The winning bid was $4,600,000. Yes, you read that correctly. Someone paid over $4 million for a crypt just because it is over that of Marilyn Monroe. However, the Japanese buyer didn't come through with the money. It isn't clear whether another of the bidders bought the crypt, and the story was quickly dropped from the news.
But recently the Huffington Post reported that there was a crypt for sale in the same row as Marilyn Monroe's at the Pierce Brothers Westwood Village Memorial Park and Mortuary in Los Angeles. It is a few places over and just above hers, and it was selling for a more modest $250,000. It may have sold by now, but again the story has faded away.
In any case, this is an odd enough way to make money that I thought I should report on it again and see what ideas it suggests. The basic concept is that of selling fame to the dead (or perhaps as much to those left behind). Sell a crypt near a famous person, or a grave site next to one. The buyers of these homes for the dead apparently want to spend eternity next to their favorite celebrities, or just want to latch on to their fame as a way to be remembered.
A natural question (well, it's natural for me) is whether there's a way for others to make money at this. Of course anyone who already owns prime death real estate can give it a try, but what if you don't already own a grave site next to a famous person? One simple solution is to buy one. Buy cheap and sell it for more. Okay, here is a more complete, if speculative, business plan, just in case you want to attempt to do this.

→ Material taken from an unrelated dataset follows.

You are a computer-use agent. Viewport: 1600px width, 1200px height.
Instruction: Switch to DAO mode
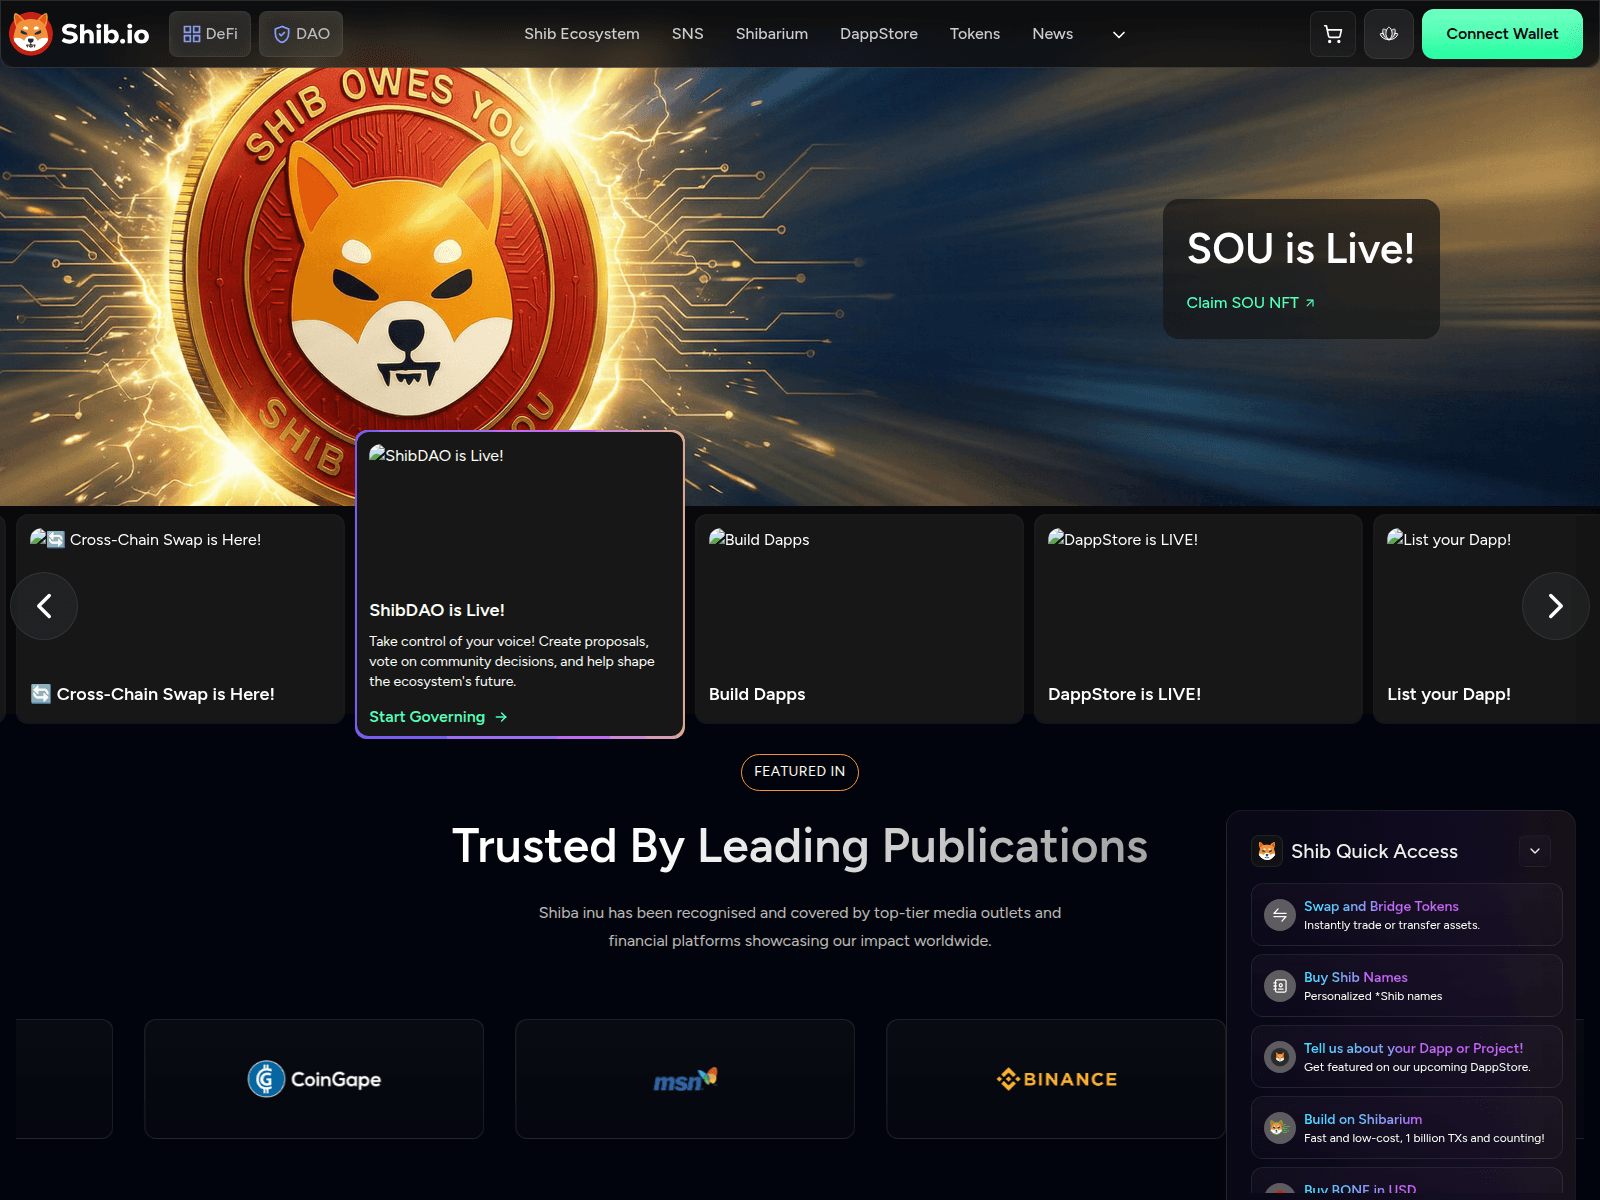(300, 33)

How to Sell Fame to the Dead
The first step is to search out and find the burial locations of as many dead celebrities as possible. Starting with those closest to you might make this more practical. A website like findagrave.com will get you started (now there's an odd way to make money as well).
The second step is to see if there are empty grave sites or crypts next to or above any of them. You could also try to get people to move their loved ones from adjacent spots for a one-time payment, but that might be too ghoulish.
The third step is to list the great locations are empty. You'll have to do some research to get the phone numbers of whoever manages the graveyards and crypts, so you can ask about this. Of course, if you are near the place you can drive over and check the situation out for yourself.
The fourth step is to locate the owners and start negotiating. If a person has paid $20,000 for a site, he or she might be happy to get a new one before they die, if you pay $40,000 for the one they have. Naturally you are hoping to sell the spot for $60,000 or more.
I imagine that many readers are thinking at this point, "How can I predict what a grave site or crypt will sell for, so I don't lose my investment the first time I try this?" There may be ways to predict that with some accuracy if you teamed up with an auctioneer. But you don't have to be too precise. Instead, you just make an educated guess about a few of these "prime properties" and make sure your offer to buy includes a way out.
For example, you can include in your contract the right to cancel the deal if you cannot raise the money for the purchase within thirty days. Sellers typically will have been holding onto these grave sites or crypts for years, so they might be okay with this stipulation when they know they can make a great profit should the deal go through.
The fifth step is to list theses homes for the dead on eBay and see what kind of offers you get. Just be sure to set a reserve price that allows you a profit (you don't have to sell if your reserve is not met). If you don't get a bid that is high enough, you didn't raise the money necessary for the purchase within 30 days, so you can cancel the contract. But who knows? You might find a gravesite that you can buy for $40,000 for and sell for $400,000. Try for one next to John Wayne or Ronald Reagan or Lassie perhaps.
How likely is success with this plan? I have no idea. But selling fame to the dead (or to the living who want to plan ahead for fame when they are dead) is an interesting way to make money, and a fun concept to play with. Let me know if you make a profit selling prime real estate next to the remaining bones of a famous movie star or political leader.